**What this task involves:**
Beginning at the line that contains "Select the 1分 one-minute period", repeat every line of the listing exactly through the final one.

**Source material:**
= = = = =

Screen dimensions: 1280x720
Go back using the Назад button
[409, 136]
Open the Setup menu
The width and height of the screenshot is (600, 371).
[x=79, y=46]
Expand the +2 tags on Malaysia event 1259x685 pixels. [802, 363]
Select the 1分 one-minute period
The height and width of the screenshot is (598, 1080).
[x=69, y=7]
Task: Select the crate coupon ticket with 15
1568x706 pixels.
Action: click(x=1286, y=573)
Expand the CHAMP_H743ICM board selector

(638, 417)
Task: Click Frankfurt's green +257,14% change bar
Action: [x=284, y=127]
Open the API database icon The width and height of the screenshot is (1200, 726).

= = = = =

**Solution for this exercise:**
Select the 1分 one-minute period
The height and width of the screenshot is (598, 1080).
[x=69, y=7]
Task: Select the crate coupon ticket with 15
1568x706 pixels.
Action: click(x=1286, y=573)
Expand the CHAMP_H743ICM board selector

(638, 417)
Task: Click Frankfurt's green +257,14% change bar
Action: [x=284, y=127]
Open the API database icon The width and height of the screenshot is (1200, 726).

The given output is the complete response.